Energy efficient LLM on RISC-V Edge Devices via Dynamic Voltage and Frequency Scaling

Speaker

Yue Wu (Andy), Visiting Student
Imperial College London MSc (Prospective PhD Student to CALAS)

Time

September 22 2025 (Mon) at 14:00 HKT

Venue

P1402 + Zoom: https://cityu.zoom.us/j/96742093029

Abstract

The deployment of large language models (LLMs) on edge devices faces critical challenges due to constraints in energy consumption, computational capacity, and operating temperature. Addressing these challenges requires co-optimization across software, system, and hardware layers. Dynamic Voltage and Frequency Scaling (DVFS) is a well-established power management solution in mobile SoCs, dynamically adjusting voltage and frequency based on workload demands to reduce power and thermal overhead. However, existing DVFS strategies are not aware of Large Language Model (LLM) inference workloads, which are often treated as black boxes.

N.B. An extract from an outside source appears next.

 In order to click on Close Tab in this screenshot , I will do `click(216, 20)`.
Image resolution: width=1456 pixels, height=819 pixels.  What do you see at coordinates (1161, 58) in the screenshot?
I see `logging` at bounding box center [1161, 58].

Fundamentally, LLM inference consists mainly of addition and multiplication operations, and its power demands can drop significantly when processing sparse data. This observation motivates the hypothesis that embedding sparsity-awareness into models could enable more effective DVFS control. Our tentative research will explore this hypothesis from three complementary directions: Software layer: Develop and evaluate optimization techniques to embed sparsity into LLM inference and identify sparsity patterns. System layer: Design a DVFS governor that leverages sparsity patterns for real-time energy and thermal management. Hardware layer: Build an FPGA-based prototype to simulate, validate, and iteratively refine the proposed approach. We anticipate that this work will contribute new cross-layer methodologies to significantly improve the energy efficiency and thermal sustainability of edge-deployed LLMs.

Biography

Yue Wu (Andy) received his MSc in Applied Mathematics from Imperial College London and is a prospective PhD student to CALAS. He is an Associate Member of the London Mathematical Society and a former tutor with Cambridge International Education. His research interests span optimization problems, Internet of Things (IoT), and edge AI.